Beyond those four categories, the proposal includes a startup exemption. Early-stage crypto projects would receive up to four years to raise limited capital while developing network maturity. Under one structure, startups could raise up to $5 million over four years with required disclosures. Under another, they could raise up to $75 million annually. Separately, an investment contract safe harbor establishes clearer rules for when a crypto asset exits securities classification. Taken together, the proposal addresses three of the biggest compliance barriers that have slowed tokenized markets in the United States.

The SEC’s Crypto Task Force spent over 13 months preparing the framework. It conducted dozens of roundtables, met with hundreds of market participants, and solicited public feedback before submitting the proposal. The scope of that preparation reflects how carefully the agency has moved, even as Atkins signals urgency.

The Nasdaq Pilot Shows What Tokenized Trading Looks Like in Practice

One week before Atkins’ announcement, the SEC approved a Nasdaq pilot that demonstrates tokenized trading in a live market context. The pilot lets eligible Nasdaq participants opt for blockchain-based settlement on large-cap U.S. equities and Russell 1000 stocks. It also covers major index-linked ETFs, including S&P 500 and Nasdaq-100 funds. Tokenized shares carry the same ticker, CUSIP, and investor rights as conventional shares. In that sense, tokenization is an optional delivery format, not a separate product.

The mechanics are straightforward. Buyers specify a “tokenization flag” alongside their blockchain wallet address to receive shares in token form. Conventional settlement clears through existing NSCC and DTC rails on a T+1 basis. Tokenization then occurs as a post-trade step, after settlement completes. First trades under the pilot are expected before the end of Q3 2026. Nasdaq is also partnering with Kraken to enable broader securities conversion into tokenized formats for blockchain use. Atkins cited Nasdaq’s tokenized clearing experiments as “baby steps” and noted they represent exactly the kind of trial the market needs.

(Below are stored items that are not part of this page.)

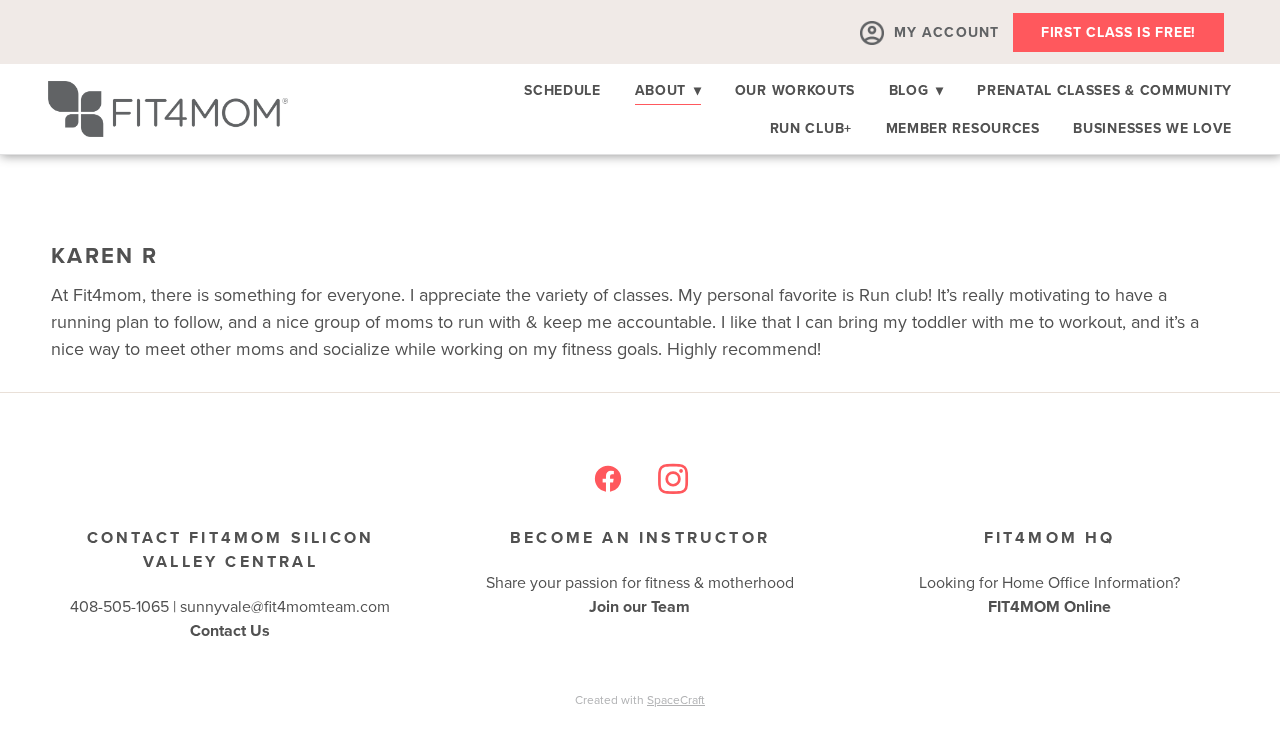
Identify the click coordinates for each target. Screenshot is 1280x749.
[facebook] (607, 479)
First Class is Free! (1118, 32)
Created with (640, 699)
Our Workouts (795, 90)
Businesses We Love (1152, 128)
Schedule (562, 90)
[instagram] (672, 479)
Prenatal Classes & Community (1104, 90)
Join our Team (639, 606)
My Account (946, 32)
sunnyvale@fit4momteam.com (285, 606)
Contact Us (230, 630)
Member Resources (963, 128)
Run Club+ (811, 128)
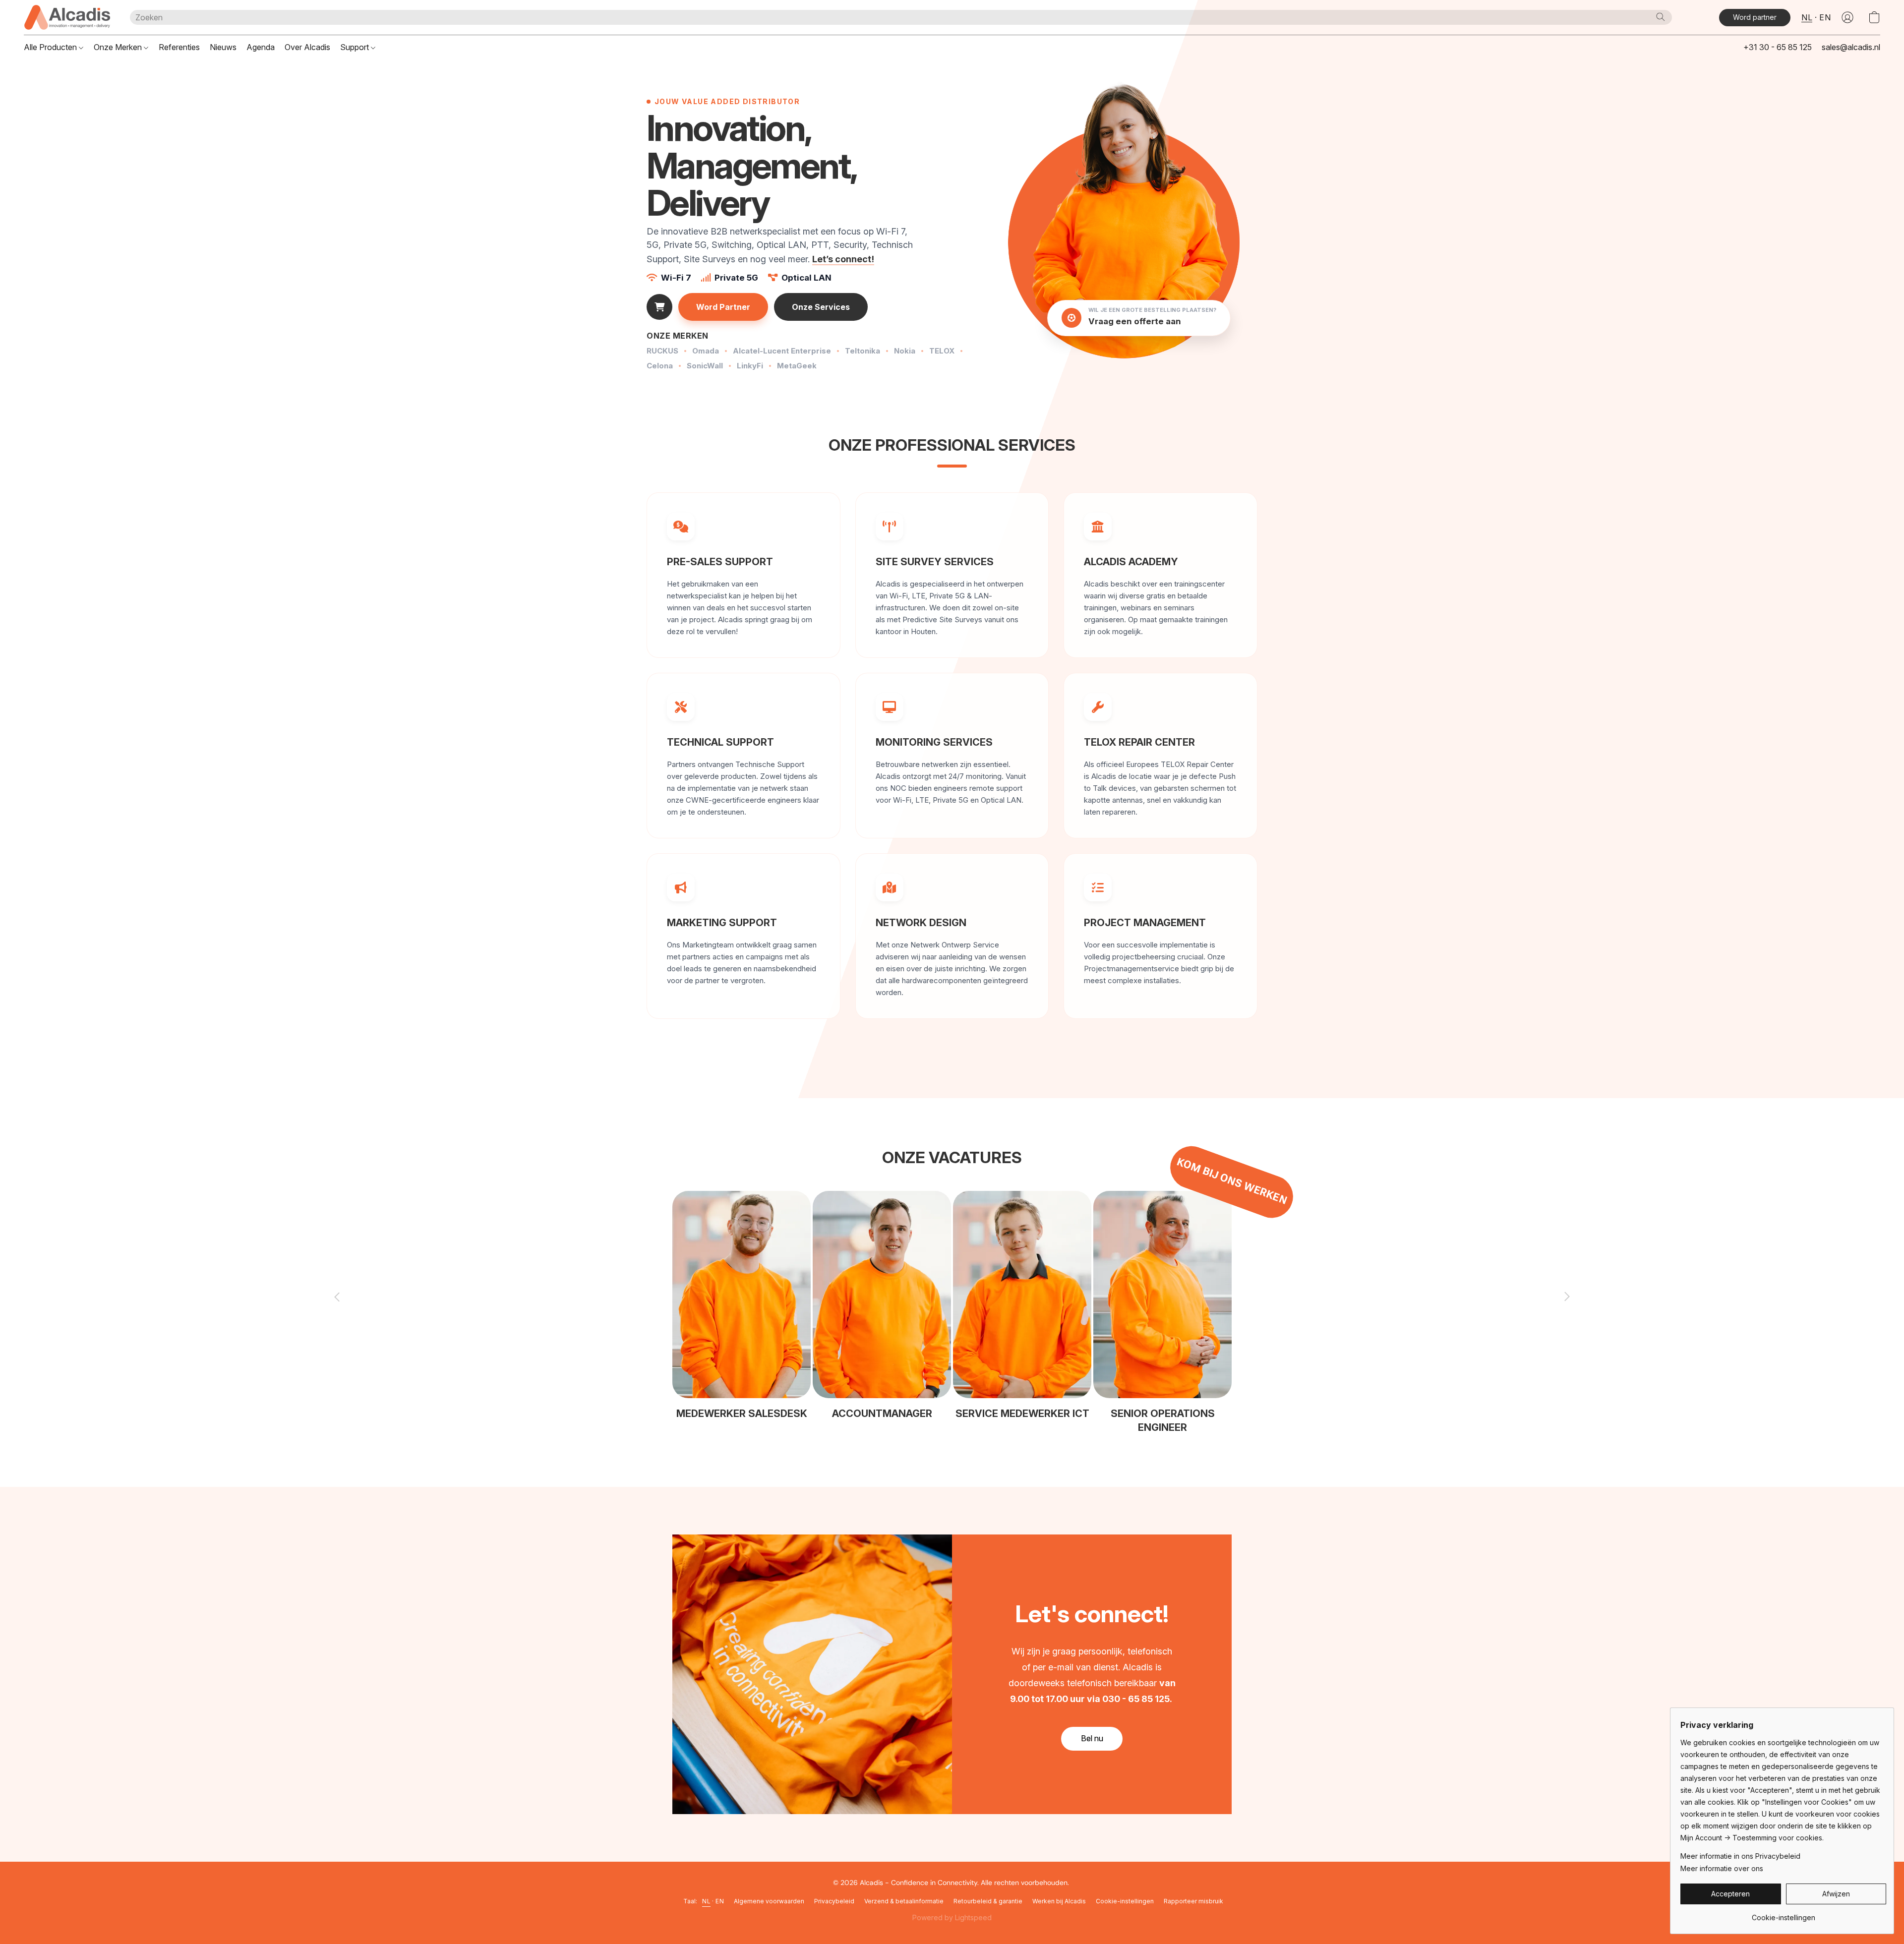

Industry Reactions Are Supportive but Not Uniform

The announcement has drawn significant attention across both crypto and traditional finance circles. Crypto advocacy groups broadly support the move toward regulatory clarity. However, the reaction is not uniform. As recently as December 2025, Nasdaq, CME Group, and several major stock exchanges wrote to the SEC calling for rejection of exemptions that would allow crypto firms to trade tokenized equities without full securities oversight. Those same exchanges are now building tokenization platforms of their own.

Better Markets, an investor protection advocacy group, has argued the exemption’s terms should not be “dictated by the crypto industry.” The Securities Industry and Financial Markets Association called for a transparent rulemaking process with public comment periods. The divided response reflects a real tension in the space. Moving fast enough to attract innovation and moving carefully enough to protect investors are not always compatible goals. How the SEC resolves that tension in the final exemption language will matter considerably to how quickly firms act.

What Happens Next

White House review through the Office of Information and Regulatory Affairs is the current bottleneck. OIRA review is a standard step for significant federal rulemaking. Once the White House clears the proposal, the SEC can proceed with formal publication and begin the public comment period. The tokenization exemption also arrives alongside the SEC-CFTC joint guidance published March 17, 2026. That guidance classified Bitcoin, Ethereum, Solana, XRP, and 13 other tokens as digital commodities, removing a separate layer of uncertainty that had long discouraged institutional participation.

For firms that have been building tokenized securities infrastructure quietly, the next several weeks may bring the regulatory opening they have been waiting for. The exemption does not replace long-term rulemaking. However, it creates a window to operate, test, and scale ahead of permanent rules. The combination of the commodity classification guidance, the Nasdaq pilot approval, and the imminent tokenization exemption represents the most concentrated period of crypto regulatory activity in the history of U.S. markets.